ムン議長は、政府側と協議したのかという質問に対し、「承知しているだろう」と答えた。しかし、共に民主党は慎重な態度を示している。共に民主党関係者は「わが党と協議した提案ではない」とし、「政府と議論し、日本側の雰囲気がどうなのか、被害者と国民が同意するのかなどを総合的に検討しながら動かなければならない」と述べた。
日帝強制動員・慰安婦被害者や専門家らの間では懸念の声が高まっている。光州の市民団体「勤労挺身隊女性と共にする市民の会」(市民の会)は6日、光州市西区治坪洞(チピョンドン)光州市議会市民疎通室で記者会見を開き、ムン議長が提案した基金設立案を早期に撤回するよう求めた。
市民の会は「過去にも1995年に日本軍慰安婦被害者らに対して、民間基金を支給しようとして反発を買った『アジア女性基金』と、2015年に謝罪もなく10億円を受け取る方式で歴史問題を取り繕うとして国民が憤りを感じたことがあった」としたうえで、「被害者たちにお金さえ与えれば良いという発想は、過去と同じ過ちを繰り返すもので、遺憾極まりない」と述べた。市民の会のイ・グゴン代表は、「ムン議長は、強制徴用被害の解決と被災者などに義援金を送って助けることを同様に扱っている」とし、「今回の発言は被害者たちに非常に侮辱的で、これまで守ってきた尊厳を損ねるようなものだ」と指摘した。

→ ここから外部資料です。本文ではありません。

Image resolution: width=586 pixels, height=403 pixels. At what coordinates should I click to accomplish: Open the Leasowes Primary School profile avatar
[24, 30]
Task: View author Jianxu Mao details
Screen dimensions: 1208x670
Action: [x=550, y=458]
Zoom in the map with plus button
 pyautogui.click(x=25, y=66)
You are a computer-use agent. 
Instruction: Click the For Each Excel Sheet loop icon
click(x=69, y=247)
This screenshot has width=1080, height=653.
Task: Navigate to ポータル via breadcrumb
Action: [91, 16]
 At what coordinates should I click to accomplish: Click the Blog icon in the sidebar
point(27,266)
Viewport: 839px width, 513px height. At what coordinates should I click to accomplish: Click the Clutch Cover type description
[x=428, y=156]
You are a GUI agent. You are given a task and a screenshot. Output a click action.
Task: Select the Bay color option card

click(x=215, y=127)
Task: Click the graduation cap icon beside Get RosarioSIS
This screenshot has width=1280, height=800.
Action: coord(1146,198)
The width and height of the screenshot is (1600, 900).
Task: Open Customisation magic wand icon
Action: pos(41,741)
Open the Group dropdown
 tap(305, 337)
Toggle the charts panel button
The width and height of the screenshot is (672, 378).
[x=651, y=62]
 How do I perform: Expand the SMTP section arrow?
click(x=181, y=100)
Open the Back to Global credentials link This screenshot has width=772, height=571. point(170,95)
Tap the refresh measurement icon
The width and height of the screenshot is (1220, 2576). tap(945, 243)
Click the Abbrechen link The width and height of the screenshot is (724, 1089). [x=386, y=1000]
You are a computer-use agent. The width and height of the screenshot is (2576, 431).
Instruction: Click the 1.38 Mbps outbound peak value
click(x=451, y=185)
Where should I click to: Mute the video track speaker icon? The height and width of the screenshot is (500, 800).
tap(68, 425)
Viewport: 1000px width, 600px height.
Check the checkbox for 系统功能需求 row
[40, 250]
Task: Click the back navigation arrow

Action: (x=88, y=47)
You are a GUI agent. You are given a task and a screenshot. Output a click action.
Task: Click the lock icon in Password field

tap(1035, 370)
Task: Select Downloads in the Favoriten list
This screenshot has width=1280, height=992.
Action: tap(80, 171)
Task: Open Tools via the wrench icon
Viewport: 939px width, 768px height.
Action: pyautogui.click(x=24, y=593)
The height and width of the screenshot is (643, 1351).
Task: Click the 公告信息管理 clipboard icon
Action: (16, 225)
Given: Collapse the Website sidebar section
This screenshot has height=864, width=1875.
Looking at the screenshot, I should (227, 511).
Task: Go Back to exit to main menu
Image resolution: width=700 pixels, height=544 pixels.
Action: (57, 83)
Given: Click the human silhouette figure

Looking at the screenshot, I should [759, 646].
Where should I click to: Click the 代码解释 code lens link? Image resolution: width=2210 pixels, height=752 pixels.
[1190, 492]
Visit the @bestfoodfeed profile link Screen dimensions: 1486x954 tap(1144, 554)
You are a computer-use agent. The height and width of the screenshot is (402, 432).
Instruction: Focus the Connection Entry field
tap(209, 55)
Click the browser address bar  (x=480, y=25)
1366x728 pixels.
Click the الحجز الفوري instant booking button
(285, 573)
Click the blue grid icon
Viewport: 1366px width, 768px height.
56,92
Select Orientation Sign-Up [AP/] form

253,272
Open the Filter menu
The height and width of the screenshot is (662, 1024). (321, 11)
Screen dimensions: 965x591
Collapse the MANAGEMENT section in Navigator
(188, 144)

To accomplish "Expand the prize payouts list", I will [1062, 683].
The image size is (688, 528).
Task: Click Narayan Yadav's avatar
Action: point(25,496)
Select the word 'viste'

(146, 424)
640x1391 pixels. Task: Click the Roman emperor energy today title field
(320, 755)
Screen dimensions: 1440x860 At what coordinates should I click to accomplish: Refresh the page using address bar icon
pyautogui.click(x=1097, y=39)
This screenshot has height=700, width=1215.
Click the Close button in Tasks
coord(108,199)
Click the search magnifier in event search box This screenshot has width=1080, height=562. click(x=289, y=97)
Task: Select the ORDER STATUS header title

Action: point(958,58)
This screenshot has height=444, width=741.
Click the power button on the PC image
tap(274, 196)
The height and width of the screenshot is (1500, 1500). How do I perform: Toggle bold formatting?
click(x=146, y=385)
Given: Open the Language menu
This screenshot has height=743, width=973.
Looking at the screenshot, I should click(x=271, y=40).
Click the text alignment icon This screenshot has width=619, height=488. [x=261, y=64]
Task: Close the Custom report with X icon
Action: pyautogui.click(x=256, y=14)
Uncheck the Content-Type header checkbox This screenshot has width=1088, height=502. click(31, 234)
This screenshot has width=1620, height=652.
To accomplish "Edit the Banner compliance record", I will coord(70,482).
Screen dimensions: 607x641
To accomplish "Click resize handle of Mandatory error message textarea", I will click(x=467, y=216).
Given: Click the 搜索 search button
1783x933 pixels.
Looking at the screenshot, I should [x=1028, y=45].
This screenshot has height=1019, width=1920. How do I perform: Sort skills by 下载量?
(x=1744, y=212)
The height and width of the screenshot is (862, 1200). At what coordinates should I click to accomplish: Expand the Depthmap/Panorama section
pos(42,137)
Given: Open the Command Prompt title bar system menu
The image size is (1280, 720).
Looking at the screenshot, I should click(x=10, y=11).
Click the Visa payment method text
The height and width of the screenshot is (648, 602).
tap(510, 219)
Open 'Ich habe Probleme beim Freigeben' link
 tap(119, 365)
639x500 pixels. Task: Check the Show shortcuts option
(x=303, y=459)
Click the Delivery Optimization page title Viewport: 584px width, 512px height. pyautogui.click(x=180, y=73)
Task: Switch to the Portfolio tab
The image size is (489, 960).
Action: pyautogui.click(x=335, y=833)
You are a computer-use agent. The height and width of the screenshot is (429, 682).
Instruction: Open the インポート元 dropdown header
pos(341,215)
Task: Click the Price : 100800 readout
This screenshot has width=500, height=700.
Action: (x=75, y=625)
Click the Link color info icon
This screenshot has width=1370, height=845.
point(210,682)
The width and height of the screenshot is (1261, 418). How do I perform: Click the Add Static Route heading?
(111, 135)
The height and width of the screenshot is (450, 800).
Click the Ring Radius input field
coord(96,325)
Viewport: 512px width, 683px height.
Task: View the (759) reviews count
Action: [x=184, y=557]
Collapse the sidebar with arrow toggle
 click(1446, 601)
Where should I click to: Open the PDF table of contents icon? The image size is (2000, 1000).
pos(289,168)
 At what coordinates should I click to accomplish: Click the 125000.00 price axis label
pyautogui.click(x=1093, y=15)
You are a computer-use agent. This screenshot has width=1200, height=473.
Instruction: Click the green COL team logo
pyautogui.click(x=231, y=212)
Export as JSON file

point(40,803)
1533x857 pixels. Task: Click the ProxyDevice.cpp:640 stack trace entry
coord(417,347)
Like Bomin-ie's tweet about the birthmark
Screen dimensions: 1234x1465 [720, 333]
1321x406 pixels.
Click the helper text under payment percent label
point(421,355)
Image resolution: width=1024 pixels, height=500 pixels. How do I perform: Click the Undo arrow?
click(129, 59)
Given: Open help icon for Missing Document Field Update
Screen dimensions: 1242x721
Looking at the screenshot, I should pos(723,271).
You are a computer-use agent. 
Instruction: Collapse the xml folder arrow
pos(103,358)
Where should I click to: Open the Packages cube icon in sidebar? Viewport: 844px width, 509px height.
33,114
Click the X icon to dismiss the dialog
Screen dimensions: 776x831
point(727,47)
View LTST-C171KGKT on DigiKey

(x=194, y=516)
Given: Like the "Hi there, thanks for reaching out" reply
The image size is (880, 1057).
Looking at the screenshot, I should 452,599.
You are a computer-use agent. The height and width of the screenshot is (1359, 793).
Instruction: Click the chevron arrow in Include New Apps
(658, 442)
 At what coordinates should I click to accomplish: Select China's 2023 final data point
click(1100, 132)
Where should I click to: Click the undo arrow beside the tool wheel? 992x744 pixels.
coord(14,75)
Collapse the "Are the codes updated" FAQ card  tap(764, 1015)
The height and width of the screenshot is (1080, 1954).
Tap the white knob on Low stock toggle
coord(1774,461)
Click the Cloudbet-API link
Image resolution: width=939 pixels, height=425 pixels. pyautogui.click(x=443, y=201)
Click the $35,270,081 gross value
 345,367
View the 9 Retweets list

「日本軍性奴隷制問題解決のための正義記憶連帯」も同日、声明を発表し、「韓日関係の改善という美名のもとに、加害国政府の立場だけを考慮して和解・癒やし財団の残余基金まで含めて基金を作るということは到底容認できない」として、(ムン議長に)謝罪を求めた。
聖公会大学のヤン・ギホ教授(日本学)は、「韓国と日本の企業が資金をだすとは限らず、韓国最高裁(大法院)の判決が出た状態で、国民がそのカネを支払う名分もない」とし、「被害者も同意できない内容だ」と指摘した。
これをめぐり、政府や政界がGSOMIAの延長を要求する米国の圧力に追われ、性急に妥協案作りに奔走するよりは、被害者たちと時間をかけて議論しながら解決策を見出さなければならないという声もあがっている。日帝強制動員平和研究会のチョン・ヘギョン研究委員は、「強制動員などの問題は一時的に対応する性格のものではない。韓国政府が真相調査を続け、被害者に慰労金を与えるなど、最後まで責任を負う姿勢を示せば、日本も追いつめられるだろう。こうした中で交渉力も生まれる」と強調した。国家安保戦略研究院のキム・スクヒョン対外戦略研究室長は、「GSOMIAは日本の立場が変わらない限り、原則通り終了し、強制動員問題は時間をかけて被害者に会って、意見を聞いて解決すべきだ」と述べた。
ムン議長案に対しては、日本政府も否定的な態度を示したという。NHKは、日本政府関係者が「日本企業が費用を出すことが前提になっており、これまで明らかにしてきたように、日本としては受け入れられない」と述べたと報じた。